---- Data provided

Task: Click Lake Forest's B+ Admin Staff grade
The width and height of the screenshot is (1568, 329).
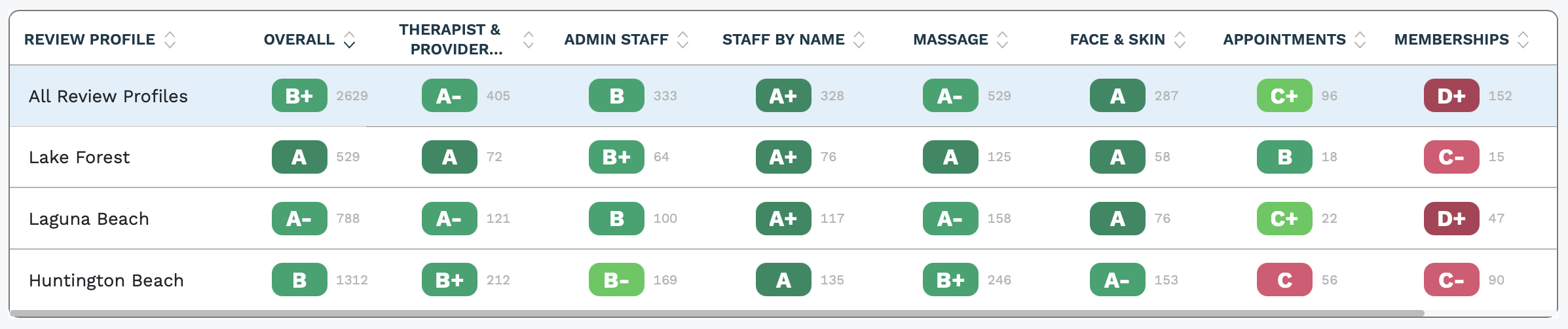Action: pos(616,157)

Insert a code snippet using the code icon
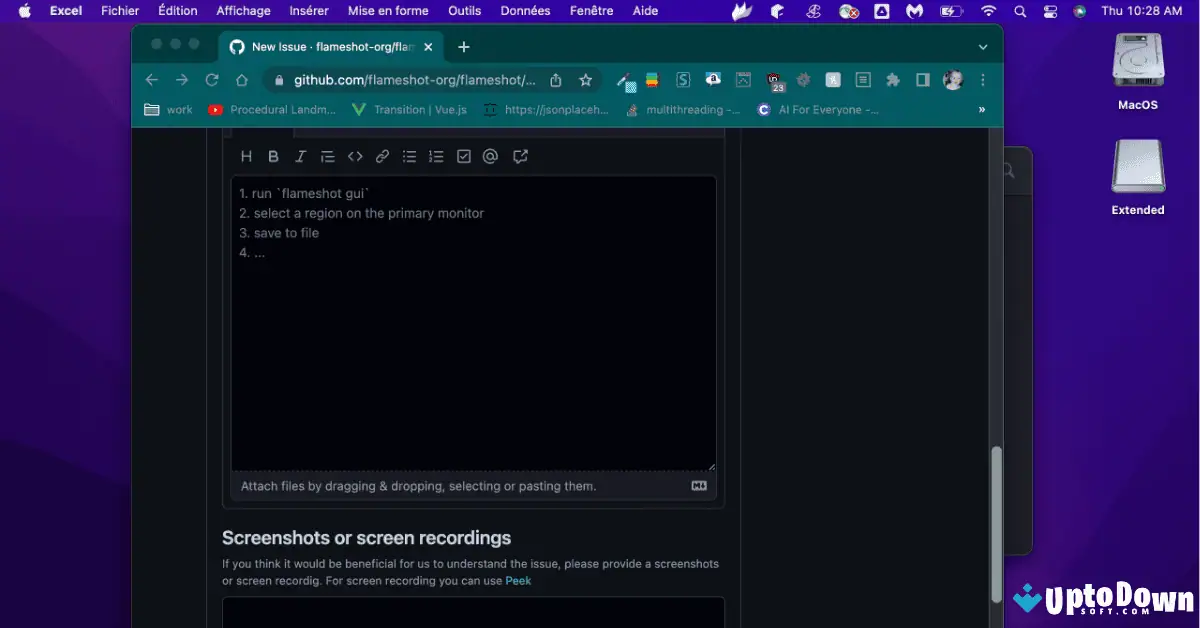click(355, 156)
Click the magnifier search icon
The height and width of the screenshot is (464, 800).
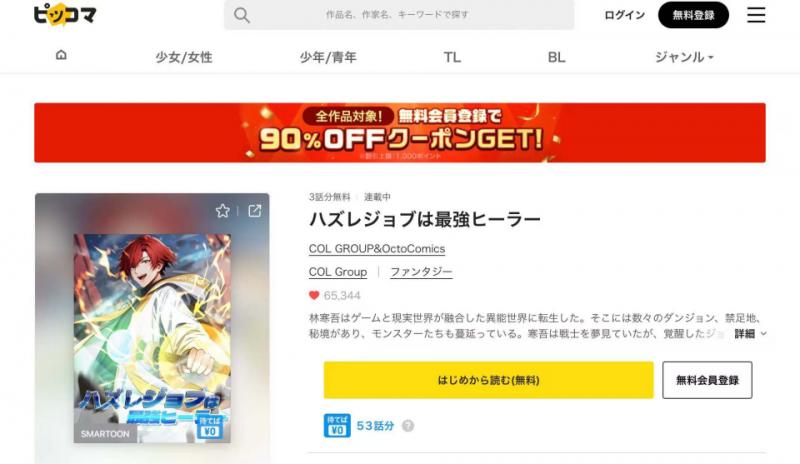(242, 15)
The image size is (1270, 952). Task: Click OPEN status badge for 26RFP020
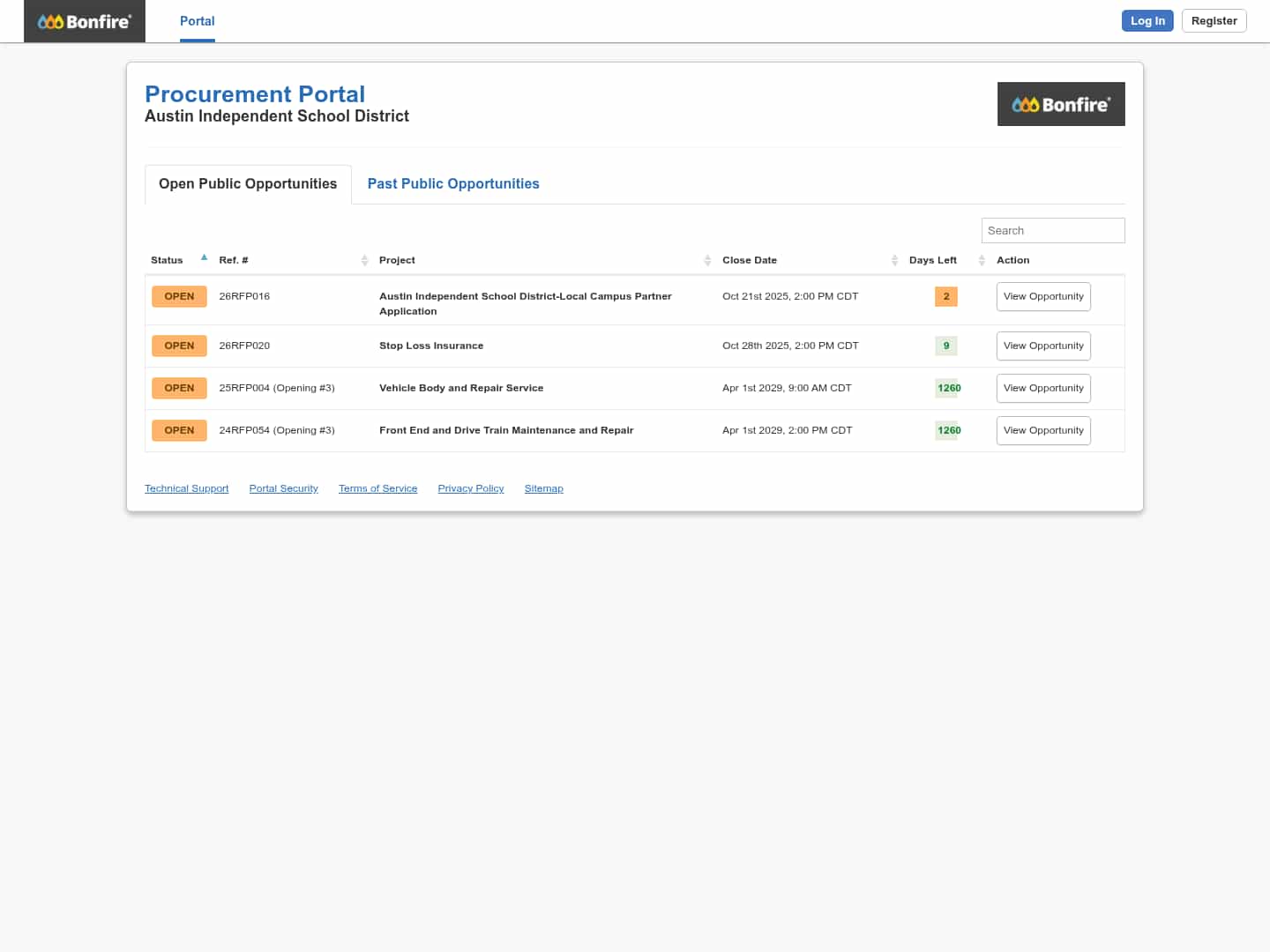(x=179, y=346)
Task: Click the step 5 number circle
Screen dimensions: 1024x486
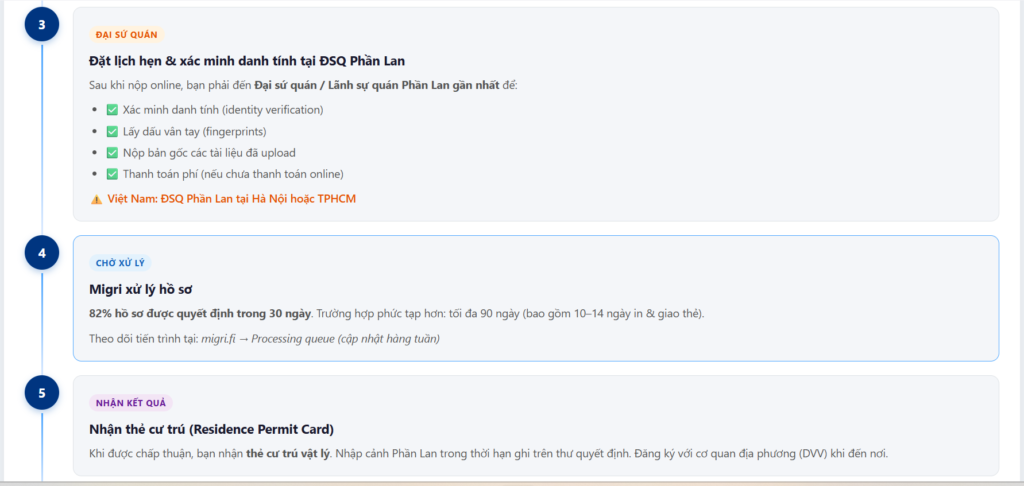Action: (x=42, y=393)
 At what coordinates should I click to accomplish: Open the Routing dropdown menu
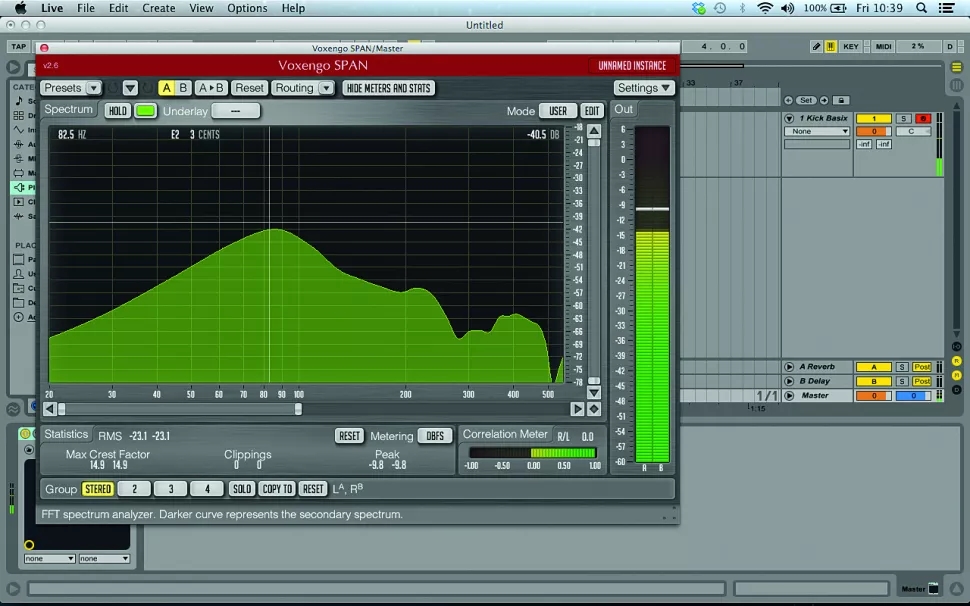302,88
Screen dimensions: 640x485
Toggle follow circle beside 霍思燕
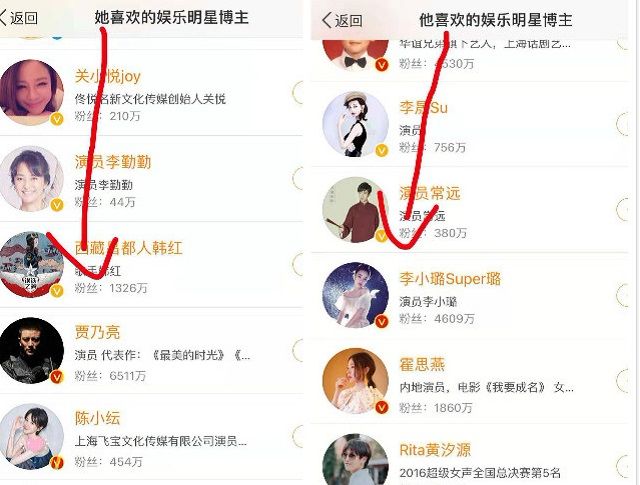(x=622, y=380)
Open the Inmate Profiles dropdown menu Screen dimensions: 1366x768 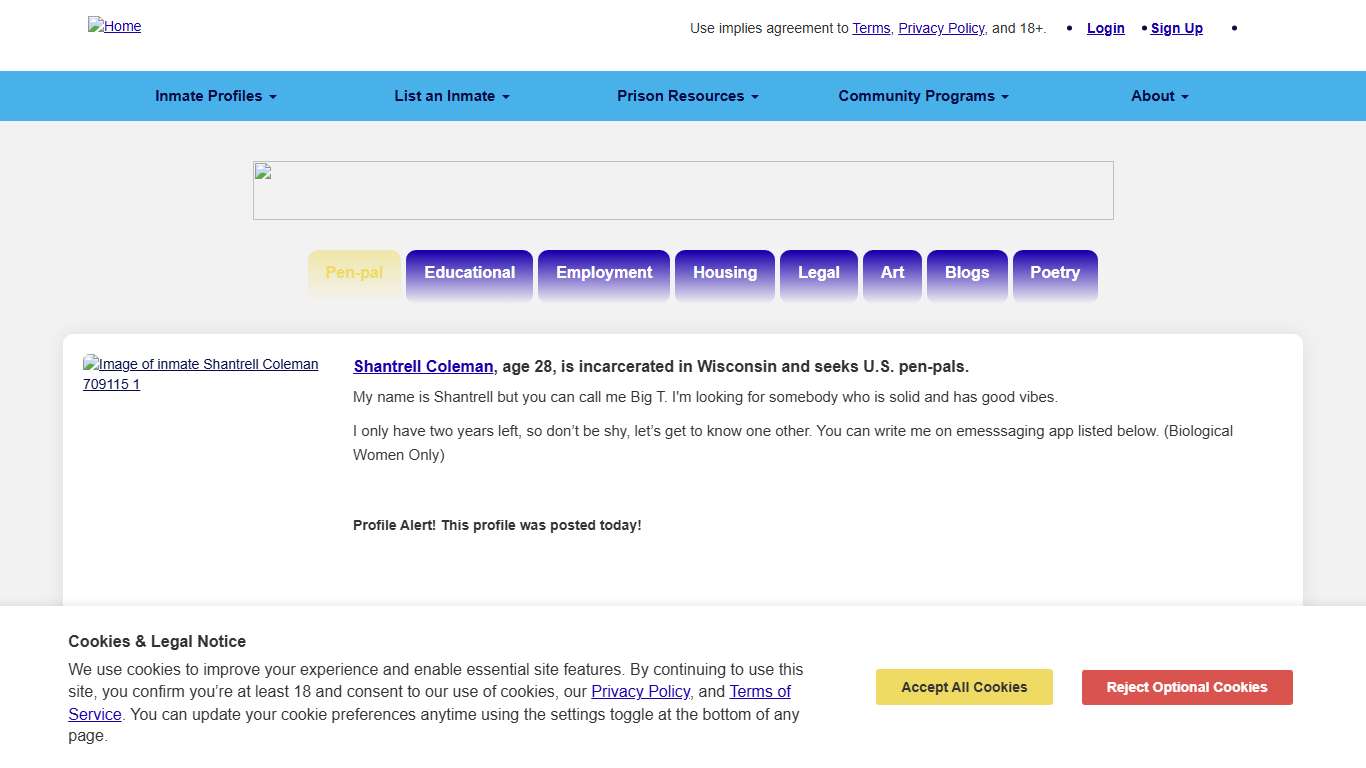(215, 96)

--------

◆ What you will do ◆
Starting from the line with "The height and" in the records above, repeat each line exactly until you have written the line with "Screen dimensions: 640x485", then stop; drop the pictures.

◆ Exercise response ◆
The height and width of the screenshot is (464, 800).
(242, 15)
The image size is (1270, 952). Task: Click OPEN status badge for 26RFP020
(x=179, y=346)
Task: Click the step 5 number circle
Screen dimensions: 1024x486
Action: (x=42, y=393)
 At what coordinates should I click to accomplish: Open the Routing dropdown menu
302,88
Screen dimensions: 640x485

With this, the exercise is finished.